Corrupt NTFS folder not accessible from either Win

2019-07-26 05:59发布

问题:

I have an external 2TB hard drive with a large number of video files from GoPro and a Sony Handycam as well as other backed up content. Recently while attempting to backup from my Mac (using a bit of a hack via OSXFUSE to allow writing to a NTFS filesystem which had been working for me up until now) I found one of my folders to be missing some folders. I removed the external HD and tried to recover it from Ubuntu, but in Ubuntu I get even less visibility of the content. See the screenshot below. The 2 folders coloured purple no longer act as folders and their names have been shortened, they should read 'Navimag Ferry' and 'Sony Hanicam' (typo from Handycam).

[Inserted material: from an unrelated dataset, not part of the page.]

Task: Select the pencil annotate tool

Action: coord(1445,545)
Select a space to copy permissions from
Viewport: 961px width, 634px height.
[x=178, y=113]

When I run ls -al I get the following

It seems to me that the information is there because the available space has not changed.

So far I have tried the following:

sudo ntfsfix /dev/sda1

Which gives the following output

Mounting volume... OK
Processing of $MFT and $MFTMirr completed successfully.
Checking the alternate boot sector... OK
NTFS volume version is 3.1.
NTFS partition /dev/sda1 was processed successfully.

and

sudo testdisk /dev/sda1

Using testdisk I used the quick search function in analyse followed by the deeper search but both returned Structure: Ok.

Additionally I used the undelete function but could not find the missing files or folders.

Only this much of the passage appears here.